En la actualidad, las aves forman la familia más común entre la fauna del río: por encima de los cultivos, se pueden ver bandadas de garzas en busca de insectos y pequeños roedores; en los cañaverales de las orillas, abunda el calamón común (Porphyrio porphyrio), al igual que la curruca de Rüppell (Sylvia ruppeli) y el alción, un martín pescador de gran tamaño que captura sus presas cayendo en picado sobre los canales. Entre las aves rapaces que habitan el valle del Nilo, destaca el elanio común (Elanus caeruleus) —un pequeño halcón de plumaje blanco que se deja ver entre los tupidos palmerales—, el cernícalo y el milano negro (Milvus migrans). En los altos de las casas, suele anidar la golondrina, que en su variedad egipcia (Hirundo rustica savignii) tiene el pecho y el vientre de un característico color rojo ladrillo. La abubilla rayada (Upupa epops major), representada a menudo en los jeroglíficos, es asimismo una especie ligada al valle, mientras que entre los cultivos resulta muy familiar el canto aflautado que emite el bulbul naranjero (Pycnonotus barbatus).
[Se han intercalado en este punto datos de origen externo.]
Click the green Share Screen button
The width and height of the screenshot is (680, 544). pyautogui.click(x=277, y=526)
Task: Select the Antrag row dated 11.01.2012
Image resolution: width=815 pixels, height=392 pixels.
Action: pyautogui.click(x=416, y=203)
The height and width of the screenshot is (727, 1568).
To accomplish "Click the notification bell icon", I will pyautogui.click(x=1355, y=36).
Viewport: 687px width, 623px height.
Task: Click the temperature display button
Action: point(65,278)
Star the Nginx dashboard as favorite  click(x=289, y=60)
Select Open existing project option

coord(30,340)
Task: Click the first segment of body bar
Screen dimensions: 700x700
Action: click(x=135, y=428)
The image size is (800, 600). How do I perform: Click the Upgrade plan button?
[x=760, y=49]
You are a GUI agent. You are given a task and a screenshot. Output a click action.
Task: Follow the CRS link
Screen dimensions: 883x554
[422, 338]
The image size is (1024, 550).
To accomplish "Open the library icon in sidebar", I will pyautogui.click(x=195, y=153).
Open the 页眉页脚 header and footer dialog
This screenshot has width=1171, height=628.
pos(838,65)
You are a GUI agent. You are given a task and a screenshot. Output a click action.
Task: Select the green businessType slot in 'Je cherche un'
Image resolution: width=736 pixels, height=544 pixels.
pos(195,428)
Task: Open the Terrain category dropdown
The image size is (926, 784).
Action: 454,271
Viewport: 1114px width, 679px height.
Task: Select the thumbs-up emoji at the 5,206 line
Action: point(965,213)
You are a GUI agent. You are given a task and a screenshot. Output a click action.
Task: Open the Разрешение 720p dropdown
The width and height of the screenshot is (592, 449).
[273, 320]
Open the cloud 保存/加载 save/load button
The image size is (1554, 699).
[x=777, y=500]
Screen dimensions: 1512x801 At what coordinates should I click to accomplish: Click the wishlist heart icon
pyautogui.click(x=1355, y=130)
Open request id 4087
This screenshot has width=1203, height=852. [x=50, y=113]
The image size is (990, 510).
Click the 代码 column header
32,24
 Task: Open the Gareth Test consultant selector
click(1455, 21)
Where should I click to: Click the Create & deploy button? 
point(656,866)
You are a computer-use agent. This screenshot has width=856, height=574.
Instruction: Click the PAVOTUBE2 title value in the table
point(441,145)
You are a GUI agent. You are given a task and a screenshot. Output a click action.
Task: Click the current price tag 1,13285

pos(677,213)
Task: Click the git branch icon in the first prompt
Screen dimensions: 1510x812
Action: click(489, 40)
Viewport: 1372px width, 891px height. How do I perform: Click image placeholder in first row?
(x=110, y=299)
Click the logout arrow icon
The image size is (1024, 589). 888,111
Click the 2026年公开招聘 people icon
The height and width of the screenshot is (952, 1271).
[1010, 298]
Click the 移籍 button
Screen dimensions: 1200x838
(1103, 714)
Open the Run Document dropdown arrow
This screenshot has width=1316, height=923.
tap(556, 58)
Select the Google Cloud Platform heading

El valle del Nilo no destaca por su riqueza en mamíferos. De hecho, y al margen de los domésticos, solo abundan los pequeños roedores en los embarcaderos de las orillas. Los reptiles aparecen representados por la temible cobra egipcia o áspid de Cleopatra (Naja haje) y por el varano del Nilo, un gran lagarto que habita en las orillas. Entre los peces, la perca del Nilo ha sufrido un descenso importante a causa de la contaminación de las aguas. Pero la tilapia sigue siendo abundante, sobre todo en el lago Nasser, al igual que el pez gato, que prolifera en los fondos cenagosos del río.